I have always thought when one becomes a professional, it is still a good idea to be mindful of the fact that the word ‘amateur’ derives from the French, amour: to love, and not from the American sense: to not make money from. Ha ha. I am really glad that I never tried to make a living solely from music; I think it might have soured me towards the one art form that has never ever let me down.

Exhibit my own work? I have been included in a couple of emerging artist shows at Artsite, but since than have not done much. Being a (very very) late bloomer with this I really have no idea how its machinery works, but I am learning. For all those years I was satisfied to just work away on my journals and then Annalise Morrow suggested I do something outside of them. It is fun, but I need to be freer and more brave. the main thing is to DO.

The funny thing is, my visual art bears little to no relation to my music. Or maybe on some organisational level it does – I seem to gravitate towards arrangement of existing music into new forms over composition from out of the air. maybe there is a collage aesthetic at work there.
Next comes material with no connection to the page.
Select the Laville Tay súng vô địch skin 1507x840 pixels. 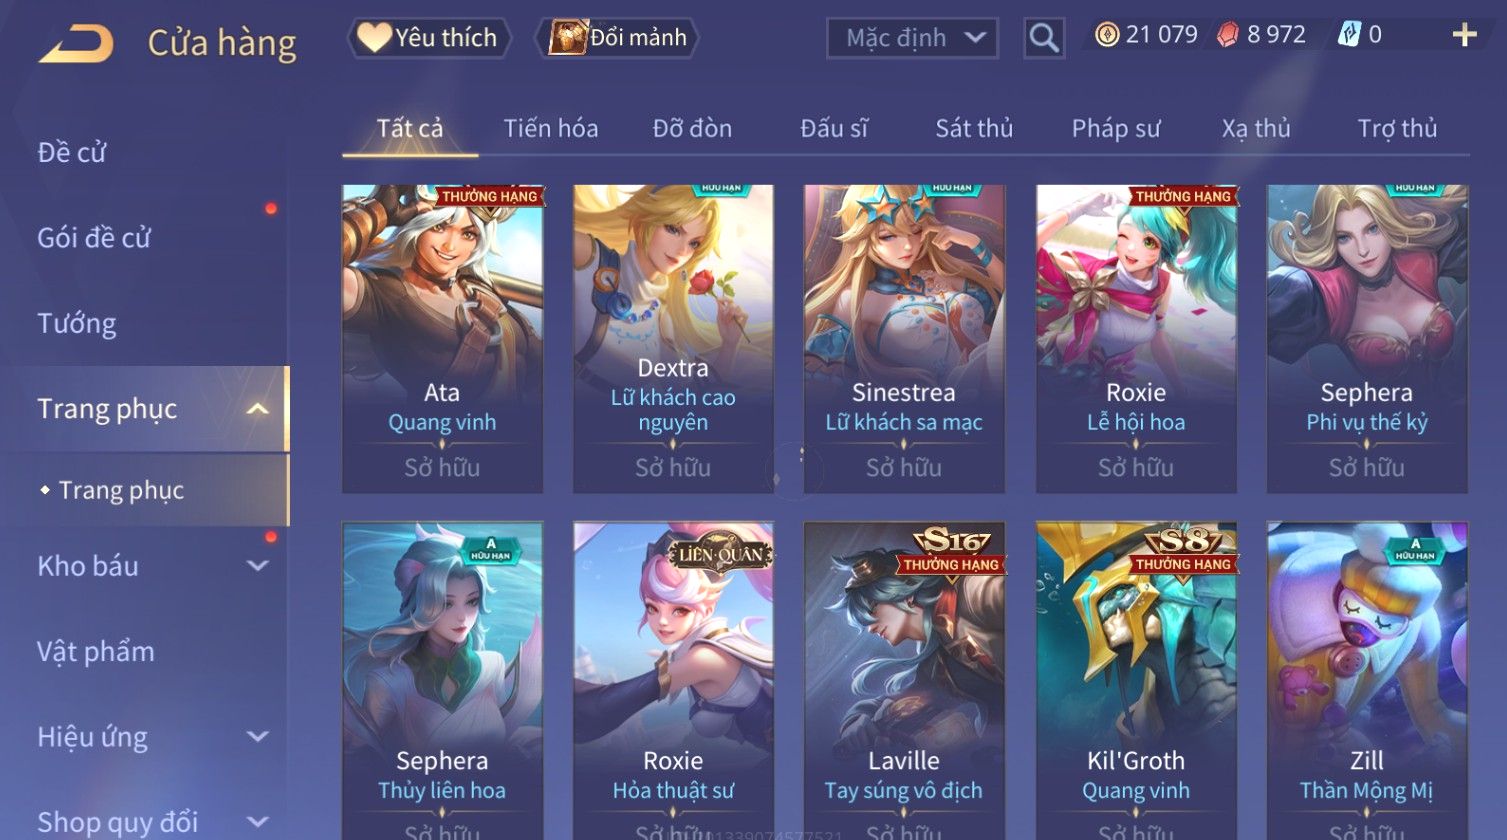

Hmmmmm… I feel my music is pretty straight – blues, rock etc; never anything as beautifully noise-based as your Forenzics project.

Do you see direct correlations between your music and paintings?

 

DK: Hey perhaps we should do an Art show together sometime, could work thematically seeing as we are both Collagists / Musicians ?. Been wanting to exhibit some of my works on paper too, think our stuff’d work together. Could be fun.

Oh The Slits — yes love ’em , discovered them in high school — still own and love their first album ‘Cut’. A refreshing sound for ‘punk’ with the female reggae dub influence quite different to the anglo boys club of most punk. Ill swap you one Bowie for one Slits book! One of them (maybe Viv?) was John Lydon/Johnny Rotten‘s godmother too. I read Lydons ‘no Blacks, no Dogs, no Irish’ yonks ago, very good. He has another book out too.

And Bowie comes across in the book I’m reading as being pretty much un-knowable , a contradiction, a cypher, off the planet but strangely grounded and savvy too. Also a strange mix of self confident and insecure, and a bit of a sex maniac!. (but not unlikeable) — perhaps that elasticity of personality is part of the reason he was so creative. Ive seen interviews with him where he says he wants to avoid self-analysis ‘cos he feels it would get in the way of his creativity.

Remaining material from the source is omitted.